» HOW TO COMPLETE THIS TASK
Give all the lines below again, exactly, with no pictures.

[DATA FOR THIS TASK Boundary: Start]

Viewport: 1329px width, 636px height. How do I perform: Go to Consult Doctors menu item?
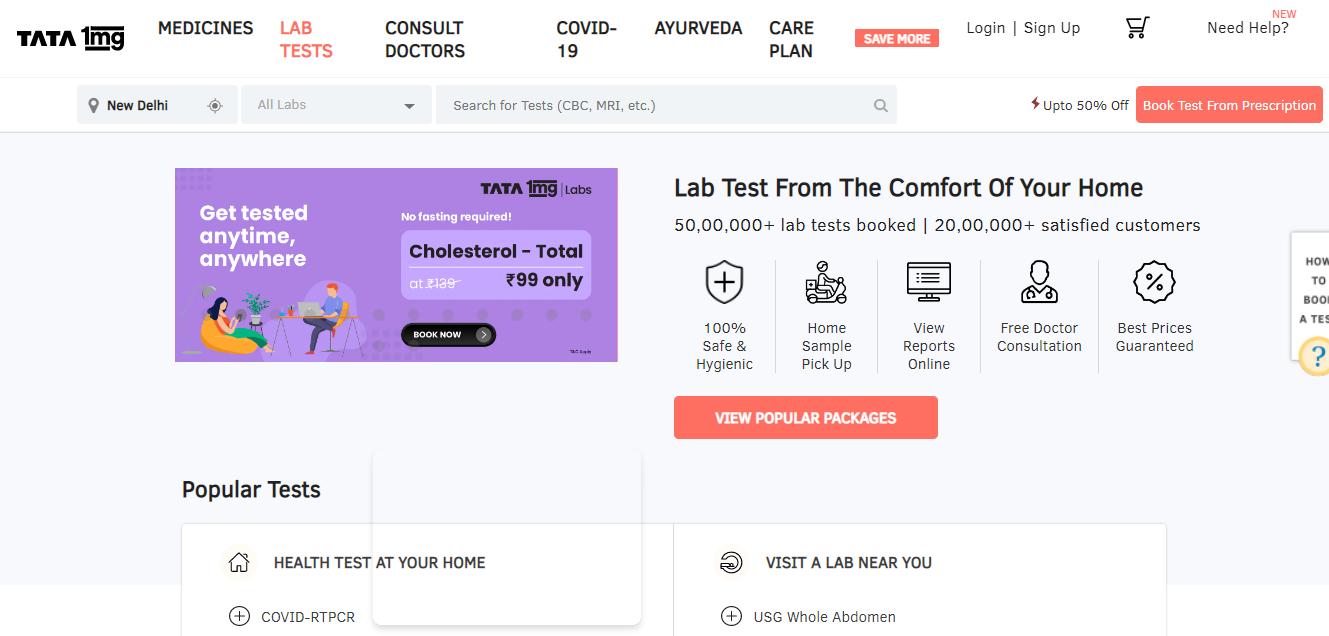pyautogui.click(x=425, y=39)
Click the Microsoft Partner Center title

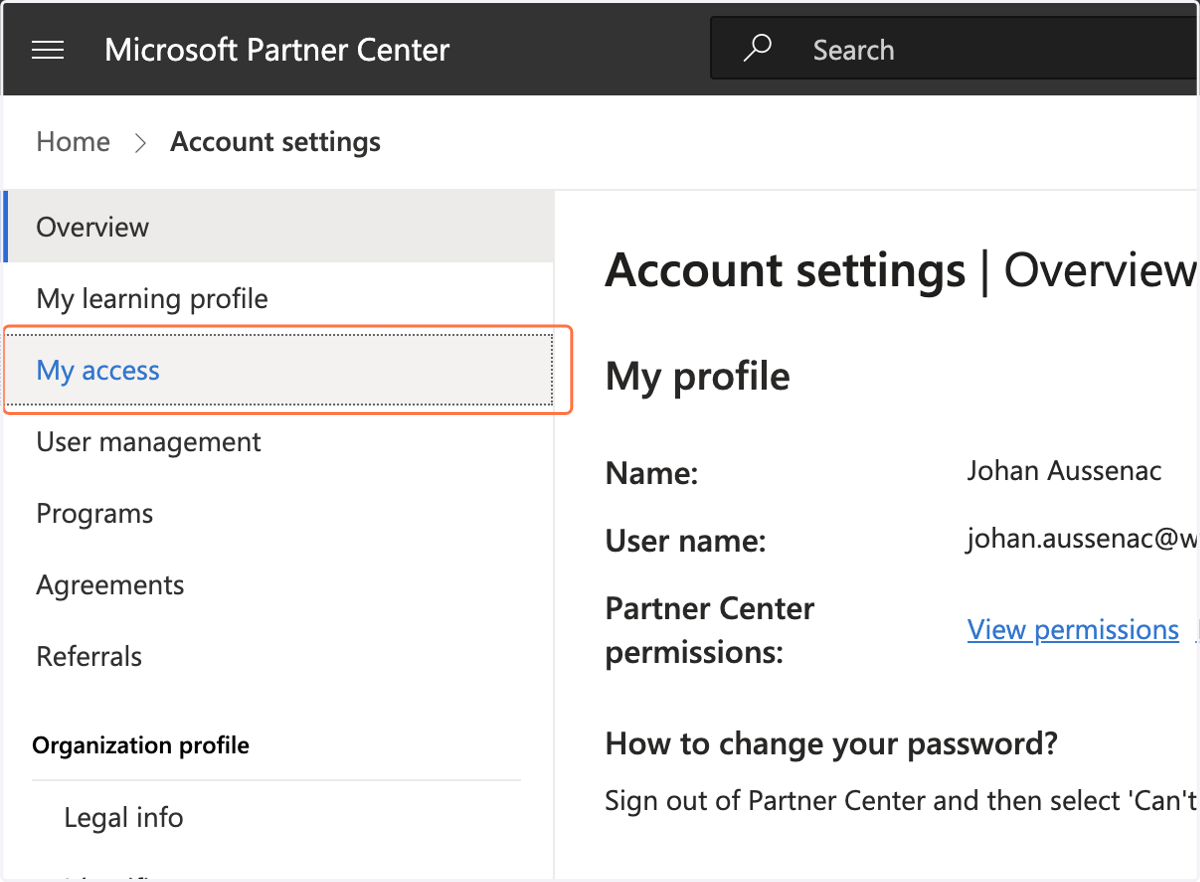point(277,50)
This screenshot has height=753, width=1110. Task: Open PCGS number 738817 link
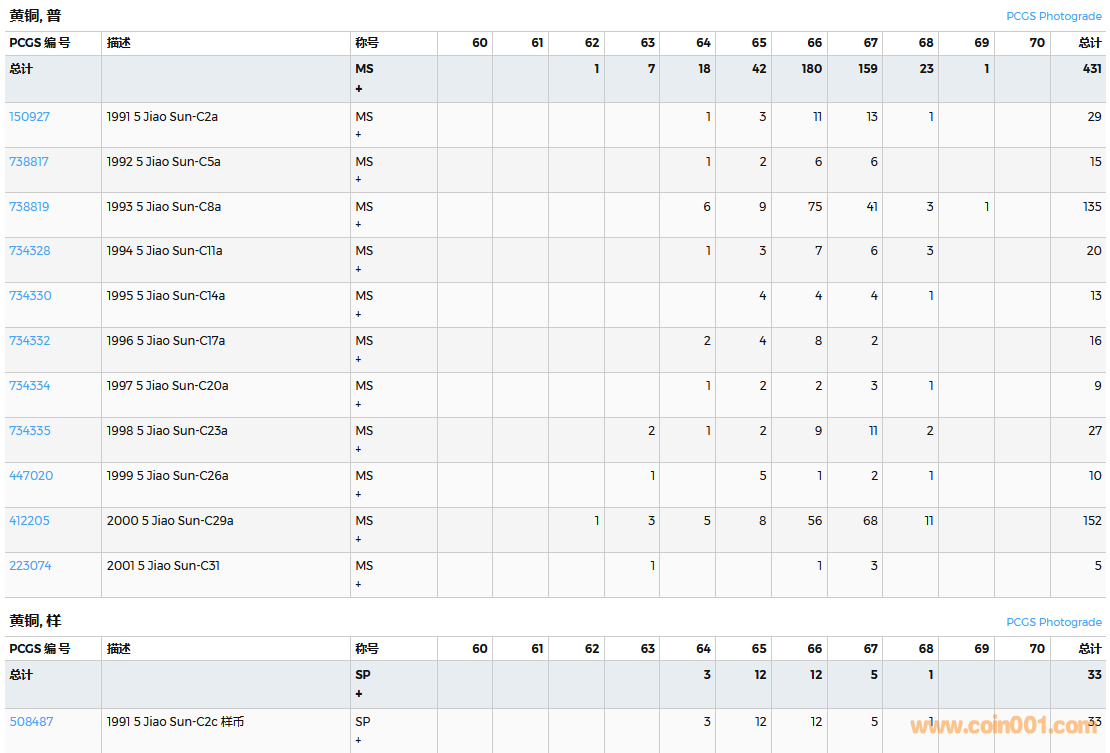(x=30, y=162)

[DATA FOR THIS TASK Boundary: End]

» FINISHED EXERCISE
Viewport: 1329px width, 636px height. How do I perform: Go to Consult Doctors menu item?
pyautogui.click(x=425, y=39)
Click the Microsoft Partner Center title

point(277,50)
This screenshot has height=753, width=1110. Task: Open PCGS number 738817 link
(x=30, y=162)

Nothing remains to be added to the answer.